あの日の声を探してのともやすずきのレビュー・感想・評価

あの日の声を探して(2014年製作の映画)
4.0
フランス映画としてアカデミー賞を賑わせた近年の名作『アーティスト』の監督ミシェル・アザナヴィシウスが、ブレッド・ジンネマンのアメリカ映画『山河遥かなり』を物語から着想を得た本作は、舞台を第二次世界対戦から第二次チェチェン紛争に置き換えて制作された。どの時代でも、どの国でも、戦争、紛争は起きていてるが、90年代にはルワンダ内線、ボスニア内線、クロアチア紛争、ユーゴスラビア紛争など、様々な戦争が各地で勃発していた中でチェチェン紛争もまた悲惨な道を進んだ紛争のひとつだ。第一次、第二次併せて延べ20万人以上の民間人の尊い命が亡くなった。きっかけはソ連崩壊後に独立を図ろうとしたチェチェン共和国との対立の元で紛争が起きている。ソ連崩壊は国家存続を危惧され、それを立ち直すためにチェチェンへと対テロ対策として軍隊を派遣。
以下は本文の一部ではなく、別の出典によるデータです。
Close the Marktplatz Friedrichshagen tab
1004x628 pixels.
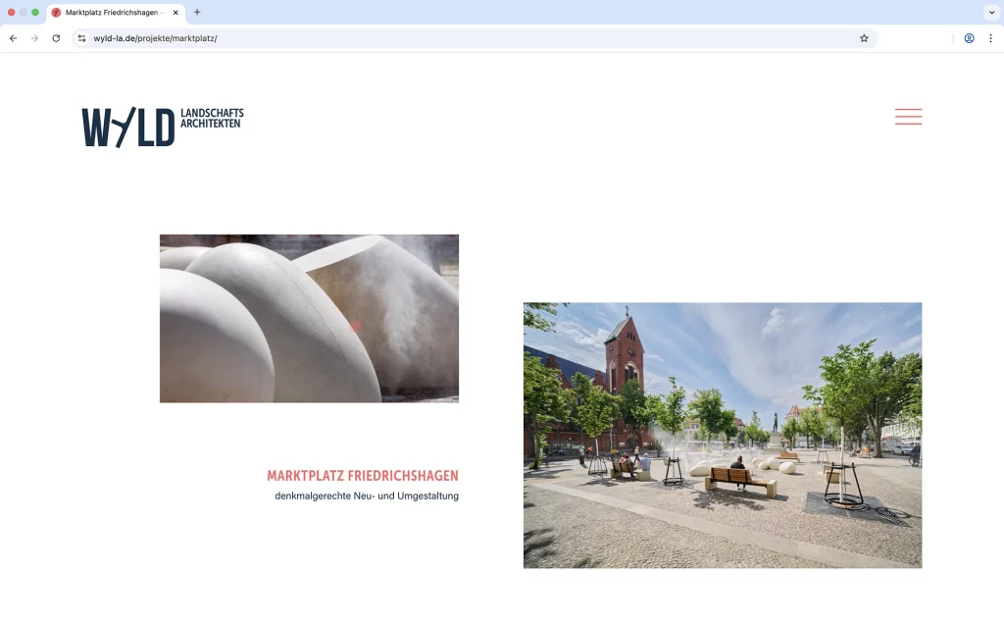pyautogui.click(x=176, y=13)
それが第一次。第二次は単なる武力勢力による非人道的無差別攻撃が行われ、特に民間人が標的にされた。そもそもなぜソ連が戦争を仕掛けたのか、多くの要因がある中で挙げられるのが、崩壊後の経済状況への立て直しと、石油パイプラインの確保。すなわちソ連側の勝手な判断で、罪のないチェチェン共和国の人々が命を落としたのだ。そんな戦争をテーマに、目の前で両親を殺され、兄弟とも離れ離れになった、9歳の少年の体験は想像絶する出来事だろう。失語症に陥った少年、その少年を支えるEU職員の女性を軸に、弟を探すお姉さん、孤児院を経営するNPO団体であろう女性、戦争の経験もしたこともない極普通の青年が、戦場に駆り出され、殺戮マシーンへと成り下がるまでの姿を単調に、そしてセミドキュメンタリー風に取り上げたアザナヴィシウス監督は手腕だ。感情的にならず、お涙頂戴のような演出もなく、けれども心に突き刺さる何かがある。それは同情であったり、憤りであったり、葛藤であったりするわけだが、観るもの何か考え、突きつけるモノがある。